In two recent cases, the Third Circuit Court of Appeals found that a school district provided a free appropriate public education (FAPE) to two students who requested continued placement in private school. In both cases, the Third Circuit found that the students’ individualized education plans (IEPs) were sufficient, met the requirements of the Individuals with Disability Education Act (IDEA), and therefore, the students were not entitled to compensatory private education.
In the case of C.W. v. the Rose Tree Media School District, the student had attended a private school for girls from elementary school until the end of her ninth grade year. Just before the end of her ninth grade year, the student, who suffered from ADHD, withdrew from private school and enrolled in the public school district. However, she did not begin attending immediately while awaiting the results of the school district’s evaluation of her disability. She completed her 9th grade that year at a different private school than she had been attending. Prior to the beginning of the subsequent school year, the school district issued its multi-disciplinary evaluation and an IEP suggesting that placement in the school district’s public schools was appropriate. The parents rejected the IEP and requested a due process hearing. The student was subsequently enrolled in yet a third private school.

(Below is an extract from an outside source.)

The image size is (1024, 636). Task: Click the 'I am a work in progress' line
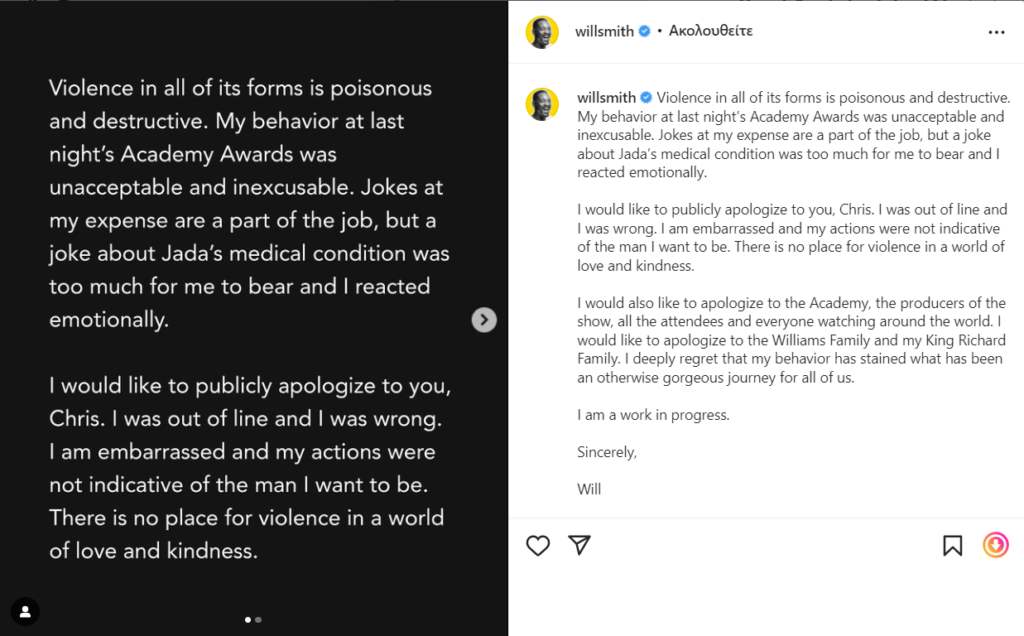pos(653,415)
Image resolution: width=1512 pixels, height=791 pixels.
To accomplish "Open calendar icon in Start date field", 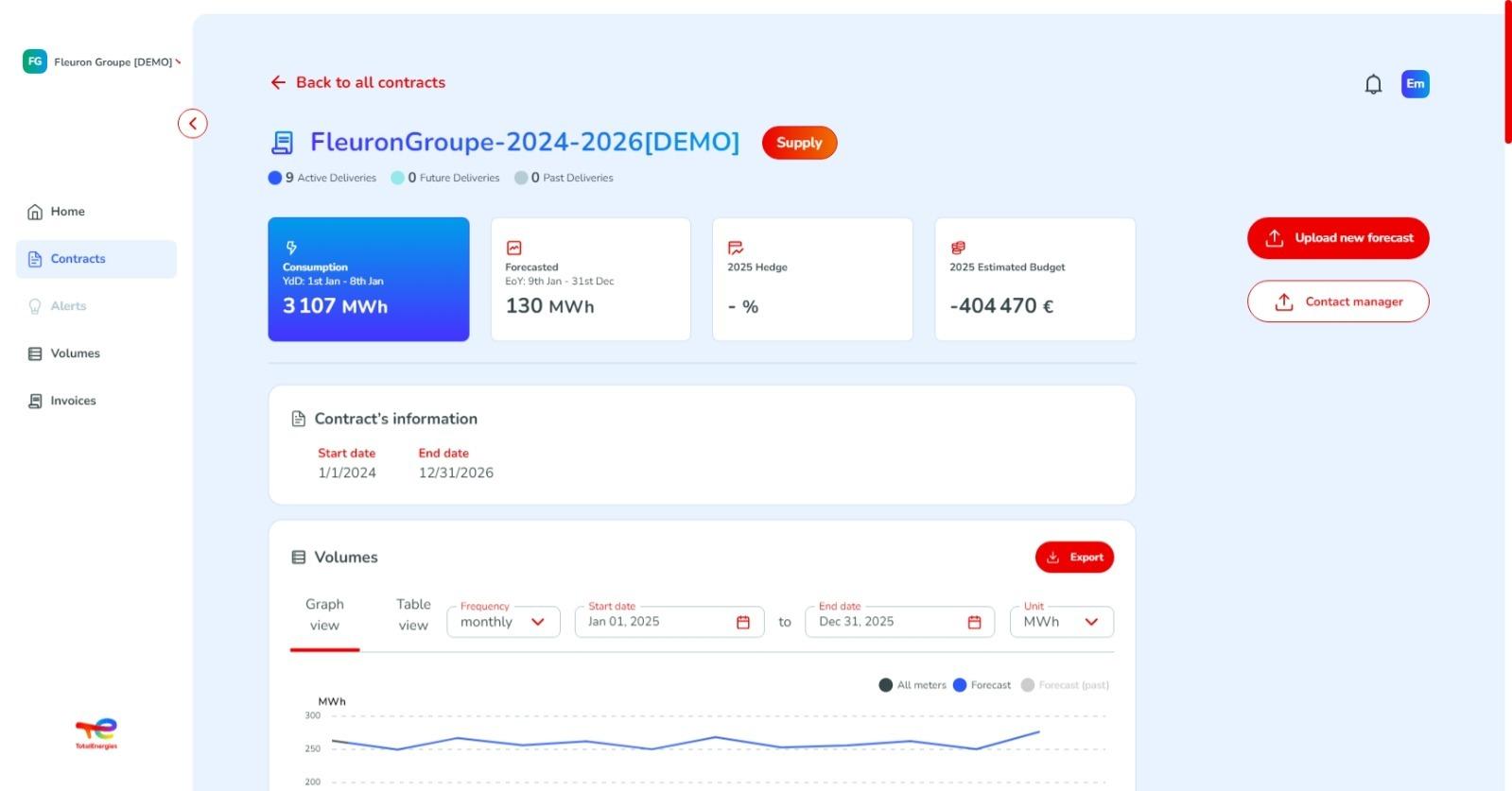I will pos(743,622).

The hearing officer at the due process hearing found that the school district had developed an appropriate IEP. The parents appealed and the decision of the hearing officer was affirmed by the appeals panel. The student filed suit in federal court seeking an award of either tuition reimbursement or compensatory education due to an alleged violation of her procedural due process rights under the IDEA. The student’s claim was not that the IEP itself was inappropriate but that the school district had caused an undue 14-month delay between the request for a due process hearing and holding the hearing. The court held that while there may have been delay by the school district in holding a due process hearing, the delay did not cause the school district to be liable for compensatory education or tuition reimbursement because it had always offered FAPE. Thus, while there was delay, there was no harm.

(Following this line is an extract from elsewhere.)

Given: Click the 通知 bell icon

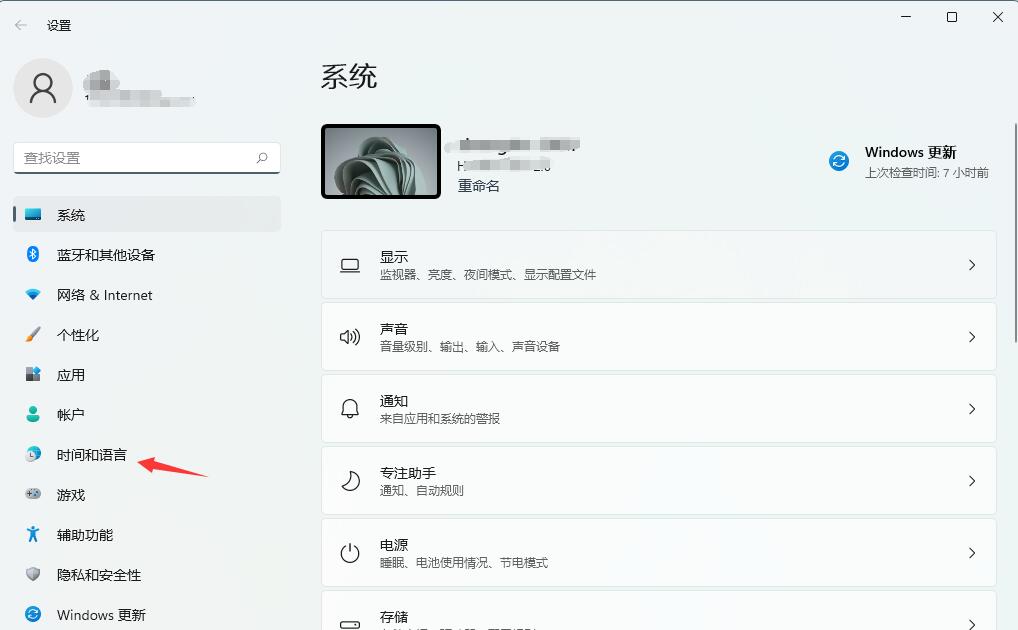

In N.M. v. the School District of Philadelphia, the student was eight years old and suffered from a pervasive development disorder which caused deficits in language skills and auditory processing. Other impairments restricted the student’s ability to socialize with other students and to pay attention in class. The student spent his first two years at a private school for students with language-based learning disabilities.
In March of 2007, a full battery of tests was completed. The school district’s recommendations were that the student be placed in public school and that his instructional time be split between a regular classroom and a special education learning support classroom. The parents rejected the proposed IEP, requested a due process hearing, and continued enrolling the student in a private school. The hearing officer at the due process hearing concluded that the student was not eligible for tuition reimbursement because the IEP developed by the school district provided FAPE. The appeals panel affirmed, finding that the IEP was appropriate.

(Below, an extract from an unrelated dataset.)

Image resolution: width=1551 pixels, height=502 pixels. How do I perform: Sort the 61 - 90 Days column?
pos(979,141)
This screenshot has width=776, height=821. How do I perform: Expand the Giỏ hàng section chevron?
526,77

The student filed an action in federal court seeking tuition reimbursement. The district court concluded that the school district had provided FAPE and that enrollment in a private school was not the least restrictive environment. The Third Circuit affirmed, stating that the IEP developed by the school district was reasonably calculated to enable the student to receive meaningful educational benefits in light of the student’s intellectual potential. Specifically, the court found that the combination of special education classroom learning plus regular mainstream classroom learning would help the student address social interaction deficits. The court also found that the school district’s offer to provide one-on-one support also demonstrated that the school district provided FAPE.
As these cases from the Third Circuit demonstrate, students with special needs are not automatically entitled to private school tuition reimbursement. If a school district’s proposed IEP provides FAPE, even with placement in the regular education classroom, the district has adequately met its duty.